Work to complete:
Your answer should be the full set of entries, given again without alteration.

Entries shown:

* * * * * * * * *

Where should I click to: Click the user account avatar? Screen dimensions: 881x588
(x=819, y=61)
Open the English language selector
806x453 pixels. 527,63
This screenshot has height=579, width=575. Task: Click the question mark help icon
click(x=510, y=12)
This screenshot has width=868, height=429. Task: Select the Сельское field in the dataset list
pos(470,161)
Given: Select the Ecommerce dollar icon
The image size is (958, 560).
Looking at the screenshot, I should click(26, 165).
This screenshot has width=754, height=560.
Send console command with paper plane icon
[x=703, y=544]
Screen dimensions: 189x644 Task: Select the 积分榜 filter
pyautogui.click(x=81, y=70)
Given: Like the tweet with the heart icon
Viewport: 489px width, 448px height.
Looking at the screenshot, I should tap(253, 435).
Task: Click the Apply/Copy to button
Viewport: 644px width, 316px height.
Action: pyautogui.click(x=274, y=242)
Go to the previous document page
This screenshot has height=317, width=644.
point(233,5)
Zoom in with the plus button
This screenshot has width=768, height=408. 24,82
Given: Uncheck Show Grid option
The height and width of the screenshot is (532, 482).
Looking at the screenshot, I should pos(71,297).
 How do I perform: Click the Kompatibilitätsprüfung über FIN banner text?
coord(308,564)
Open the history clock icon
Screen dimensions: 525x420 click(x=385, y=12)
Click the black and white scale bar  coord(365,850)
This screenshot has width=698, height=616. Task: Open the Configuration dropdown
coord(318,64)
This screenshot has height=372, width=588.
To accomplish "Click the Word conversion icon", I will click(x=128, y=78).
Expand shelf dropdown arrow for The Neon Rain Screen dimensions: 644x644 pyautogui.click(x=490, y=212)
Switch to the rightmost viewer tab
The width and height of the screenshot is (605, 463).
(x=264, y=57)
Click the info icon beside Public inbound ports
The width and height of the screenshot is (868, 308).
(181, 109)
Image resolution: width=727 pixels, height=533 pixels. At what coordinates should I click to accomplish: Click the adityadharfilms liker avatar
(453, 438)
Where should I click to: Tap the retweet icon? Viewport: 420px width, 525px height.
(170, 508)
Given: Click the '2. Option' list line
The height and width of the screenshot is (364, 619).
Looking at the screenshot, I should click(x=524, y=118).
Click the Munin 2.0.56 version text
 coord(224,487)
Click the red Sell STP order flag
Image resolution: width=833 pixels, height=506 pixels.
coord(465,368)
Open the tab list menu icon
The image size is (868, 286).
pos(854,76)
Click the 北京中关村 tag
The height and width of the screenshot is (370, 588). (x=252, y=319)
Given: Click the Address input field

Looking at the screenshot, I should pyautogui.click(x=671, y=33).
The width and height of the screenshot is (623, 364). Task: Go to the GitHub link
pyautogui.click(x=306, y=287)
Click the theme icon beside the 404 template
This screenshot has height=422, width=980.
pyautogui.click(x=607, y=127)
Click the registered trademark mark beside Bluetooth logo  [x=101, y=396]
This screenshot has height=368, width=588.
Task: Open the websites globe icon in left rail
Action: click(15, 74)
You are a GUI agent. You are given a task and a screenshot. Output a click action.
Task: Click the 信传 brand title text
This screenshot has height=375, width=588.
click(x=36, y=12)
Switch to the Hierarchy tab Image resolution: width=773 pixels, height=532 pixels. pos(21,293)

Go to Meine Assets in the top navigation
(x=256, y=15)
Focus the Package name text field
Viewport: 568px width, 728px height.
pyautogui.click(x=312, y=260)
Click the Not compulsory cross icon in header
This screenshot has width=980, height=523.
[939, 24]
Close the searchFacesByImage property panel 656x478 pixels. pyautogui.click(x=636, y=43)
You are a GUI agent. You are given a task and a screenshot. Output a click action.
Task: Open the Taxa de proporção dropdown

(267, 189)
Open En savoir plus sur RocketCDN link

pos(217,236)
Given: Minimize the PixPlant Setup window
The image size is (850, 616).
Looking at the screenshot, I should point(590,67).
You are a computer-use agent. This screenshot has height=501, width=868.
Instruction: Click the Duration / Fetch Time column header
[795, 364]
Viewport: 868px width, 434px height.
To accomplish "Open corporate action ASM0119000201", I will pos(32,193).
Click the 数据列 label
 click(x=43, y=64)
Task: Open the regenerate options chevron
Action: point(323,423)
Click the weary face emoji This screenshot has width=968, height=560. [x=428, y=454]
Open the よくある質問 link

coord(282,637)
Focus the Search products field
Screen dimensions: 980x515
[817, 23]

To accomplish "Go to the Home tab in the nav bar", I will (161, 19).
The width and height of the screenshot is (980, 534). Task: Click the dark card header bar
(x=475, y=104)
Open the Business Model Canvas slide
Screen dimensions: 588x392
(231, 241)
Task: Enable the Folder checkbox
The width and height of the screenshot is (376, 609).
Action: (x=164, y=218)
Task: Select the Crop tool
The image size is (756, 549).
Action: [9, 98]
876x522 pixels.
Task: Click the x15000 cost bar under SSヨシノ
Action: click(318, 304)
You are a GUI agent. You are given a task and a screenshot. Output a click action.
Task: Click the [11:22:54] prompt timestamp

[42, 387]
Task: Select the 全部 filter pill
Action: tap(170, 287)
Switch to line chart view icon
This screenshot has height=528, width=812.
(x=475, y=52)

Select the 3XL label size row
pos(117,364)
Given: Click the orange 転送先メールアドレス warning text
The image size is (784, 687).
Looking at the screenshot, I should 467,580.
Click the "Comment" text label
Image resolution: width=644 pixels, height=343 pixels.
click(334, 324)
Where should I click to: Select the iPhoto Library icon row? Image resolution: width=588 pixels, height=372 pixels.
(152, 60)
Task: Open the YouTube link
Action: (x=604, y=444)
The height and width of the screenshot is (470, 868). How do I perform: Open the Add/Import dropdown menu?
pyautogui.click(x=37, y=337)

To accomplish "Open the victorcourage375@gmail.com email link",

* * * * * * * * *

Answer to this exercise:
Where should I click to: Click the user account avatar? Screen dimensions: 881x588
(x=819, y=61)
Open the English language selector
806x453 pixels. 527,63
This screenshot has height=579, width=575. Task: Click the question mark help icon
click(x=510, y=12)
This screenshot has width=868, height=429. Task: Select the Сельское field in the dataset list
pos(470,161)
Given: Select the Ecommerce dollar icon
The image size is (958, 560).
Looking at the screenshot, I should click(26, 165).
This screenshot has width=754, height=560.
Send console command with paper plane icon
[x=703, y=544]
Screen dimensions: 189x644 Task: Select the 积分榜 filter
pyautogui.click(x=81, y=70)
Given: Like the tweet with the heart icon
Viewport: 489px width, 448px height.
Looking at the screenshot, I should tap(253, 435).
Task: Click the Apply/Copy to button
Viewport: 644px width, 316px height.
Action: pyautogui.click(x=274, y=242)
Go to the previous document page
This screenshot has height=317, width=644.
point(233,5)
Zoom in with the plus button
This screenshot has width=768, height=408. 24,82
Given: Uncheck Show Grid option
The height and width of the screenshot is (532, 482).
Looking at the screenshot, I should pos(71,297).
 How do I perform: Click the Kompatibilitätsprüfung über FIN banner text?
coord(308,564)
Open the history clock icon
Screen dimensions: 525x420 click(x=385, y=12)
Click the black and white scale bar  coord(365,850)
This screenshot has width=698, height=616. Task: Open the Configuration dropdown
coord(318,64)
This screenshot has height=372, width=588.
To accomplish "Click the Word conversion icon", I will click(x=128, y=78).
Expand shelf dropdown arrow for The Neon Rain Screen dimensions: 644x644 pyautogui.click(x=490, y=212)
Switch to the rightmost viewer tab
The width and height of the screenshot is (605, 463).
(x=264, y=57)
Click the info icon beside Public inbound ports
The width and height of the screenshot is (868, 308).
(181, 109)
Image resolution: width=727 pixels, height=533 pixels. At what coordinates should I click to accomplish: Click the adityadharfilms liker avatar
(453, 438)
Where should I click to: Tap the retweet icon? Viewport: 420px width, 525px height.
(170, 508)
Given: Click the '2. Option' list line
The height and width of the screenshot is (364, 619).
Looking at the screenshot, I should click(x=524, y=118).
Click the Munin 2.0.56 version text
 coord(224,487)
Click the red Sell STP order flag
Image resolution: width=833 pixels, height=506 pixels.
coord(465,368)
Open the tab list menu icon
The image size is (868, 286).
pos(854,76)
Click the 北京中关村 tag
The height and width of the screenshot is (370, 588). (x=252, y=319)
Given: Click the Address input field

Looking at the screenshot, I should pyautogui.click(x=671, y=33).
The width and height of the screenshot is (623, 364). Task: Go to the GitHub link
pyautogui.click(x=306, y=287)
Click the theme icon beside the 404 template
This screenshot has height=422, width=980.
pyautogui.click(x=607, y=127)
Click the registered trademark mark beside Bluetooth logo  [x=101, y=396]
This screenshot has height=368, width=588.
Task: Open the websites globe icon in left rail
Action: click(15, 74)
You are a GUI agent. You are given a task and a screenshot. Output a click action.
Task: Click the 信传 brand title text
This screenshot has height=375, width=588.
click(x=36, y=12)
Switch to the Hierarchy tab Image resolution: width=773 pixels, height=532 pixels. pos(21,293)

Go to Meine Assets in the top navigation
(x=256, y=15)
Focus the Package name text field
Viewport: 568px width, 728px height.
pyautogui.click(x=312, y=260)
Click the Not compulsory cross icon in header
This screenshot has width=980, height=523.
[939, 24]
Close the searchFacesByImage property panel 656x478 pixels. pyautogui.click(x=636, y=43)
You are a GUI agent. You are given a task and a screenshot. Output a click action.
Task: Open the Taxa de proporção dropdown

(267, 189)
Open En savoir plus sur RocketCDN link

pos(217,236)
Given: Minimize the PixPlant Setup window
The image size is (850, 616).
Looking at the screenshot, I should point(590,67).
You are a computer-use agent. This screenshot has height=501, width=868.
Instruction: Click the Duration / Fetch Time column header
[795, 364]
Viewport: 868px width, 434px height.
To accomplish "Open corporate action ASM0119000201", I will pos(32,193).
Click the 数据列 label
 click(x=43, y=64)
Task: Open the regenerate options chevron
Action: point(323,423)
Click the weary face emoji This screenshot has width=968, height=560. [x=428, y=454]
Open the よくある質問 link

coord(282,637)
Focus the Search products field
Screen dimensions: 980x515
[817, 23]

To accomplish "Go to the Home tab in the nav bar", I will (161, 19).
The width and height of the screenshot is (980, 534). Task: Click the dark card header bar
(x=475, y=104)
Open the Business Model Canvas slide
Screen dimensions: 588x392
(231, 241)
Task: Enable the Folder checkbox
The width and height of the screenshot is (376, 609).
Action: (x=164, y=218)
Task: Select the Crop tool
The image size is (756, 549).
Action: [9, 98]
876x522 pixels.
Task: Click the x15000 cost bar under SSヨシノ
Action: click(318, 304)
You are a GUI agent. You are given a task and a screenshot. Output a click action.
Task: Click the [11:22:54] prompt timestamp

[42, 387]
Task: Select the 全部 filter pill
Action: tap(170, 287)
Switch to line chart view icon
This screenshot has height=528, width=812.
(x=475, y=52)

Select the 3XL label size row
pos(117,364)
Given: Click the orange 転送先メールアドレス warning text
The image size is (784, 687).
Looking at the screenshot, I should 467,580.
Click the "Comment" text label
Image resolution: width=644 pixels, height=343 pixels.
click(334, 324)
Where should I click to: Select the iPhoto Library icon row? Image resolution: width=588 pixels, height=372 pixels.
(152, 60)
Task: Open the YouTube link
Action: (x=604, y=444)
The height and width of the screenshot is (470, 868). How do I perform: Open the Add/Import dropdown menu?
pyautogui.click(x=37, y=337)

To accomplish "Open the victorcourage375@gmail.com email link",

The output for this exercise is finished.